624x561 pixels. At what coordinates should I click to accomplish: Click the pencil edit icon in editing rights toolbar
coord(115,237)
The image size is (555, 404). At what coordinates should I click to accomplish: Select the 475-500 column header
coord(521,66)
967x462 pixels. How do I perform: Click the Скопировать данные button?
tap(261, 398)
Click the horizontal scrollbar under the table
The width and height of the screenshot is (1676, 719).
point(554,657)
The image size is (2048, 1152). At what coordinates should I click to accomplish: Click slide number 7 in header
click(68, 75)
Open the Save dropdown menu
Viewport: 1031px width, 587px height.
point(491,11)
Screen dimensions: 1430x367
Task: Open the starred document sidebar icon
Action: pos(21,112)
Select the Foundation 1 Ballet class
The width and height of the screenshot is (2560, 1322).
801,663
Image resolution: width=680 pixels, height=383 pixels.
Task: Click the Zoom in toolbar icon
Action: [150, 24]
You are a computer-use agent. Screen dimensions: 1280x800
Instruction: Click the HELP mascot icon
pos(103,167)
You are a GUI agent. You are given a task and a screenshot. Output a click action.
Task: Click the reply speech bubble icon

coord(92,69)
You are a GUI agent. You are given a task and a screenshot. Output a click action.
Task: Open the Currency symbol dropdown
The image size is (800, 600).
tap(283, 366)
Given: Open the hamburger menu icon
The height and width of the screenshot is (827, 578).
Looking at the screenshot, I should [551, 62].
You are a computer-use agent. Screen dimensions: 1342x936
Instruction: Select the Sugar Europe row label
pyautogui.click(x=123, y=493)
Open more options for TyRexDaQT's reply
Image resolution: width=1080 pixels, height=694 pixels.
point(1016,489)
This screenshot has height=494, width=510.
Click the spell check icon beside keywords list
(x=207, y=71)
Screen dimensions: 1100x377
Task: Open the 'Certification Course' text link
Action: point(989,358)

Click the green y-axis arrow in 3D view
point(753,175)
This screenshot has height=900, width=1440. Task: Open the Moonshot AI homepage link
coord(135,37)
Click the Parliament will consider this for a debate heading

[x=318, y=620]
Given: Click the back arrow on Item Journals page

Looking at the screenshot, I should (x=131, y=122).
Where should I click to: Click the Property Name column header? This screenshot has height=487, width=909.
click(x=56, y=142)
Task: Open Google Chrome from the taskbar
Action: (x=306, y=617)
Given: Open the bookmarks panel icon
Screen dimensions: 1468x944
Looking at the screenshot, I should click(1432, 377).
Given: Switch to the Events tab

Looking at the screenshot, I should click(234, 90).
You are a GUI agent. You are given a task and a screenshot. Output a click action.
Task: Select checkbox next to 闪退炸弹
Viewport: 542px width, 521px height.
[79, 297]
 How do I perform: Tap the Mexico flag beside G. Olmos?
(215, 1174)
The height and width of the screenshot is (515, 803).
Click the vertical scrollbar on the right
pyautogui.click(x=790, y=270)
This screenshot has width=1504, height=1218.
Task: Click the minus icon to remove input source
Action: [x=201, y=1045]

-=-=-

- [Work task]: In the listing above, transcribe exactly everything from the line containing "The height and width of the screenshot is (827, 578)." down to the line containing "This screenshot has height=494, width=510.", including both and nothing more.

- [Response]:
The height and width of the screenshot is (827, 578).
Looking at the screenshot, I should [551, 62].
You are a computer-use agent. Screen dimensions: 1342x936
Instruction: Select the Sugar Europe row label
pyautogui.click(x=123, y=493)
Open more options for TyRexDaQT's reply
Image resolution: width=1080 pixels, height=694 pixels.
point(1016,489)
This screenshot has height=494, width=510.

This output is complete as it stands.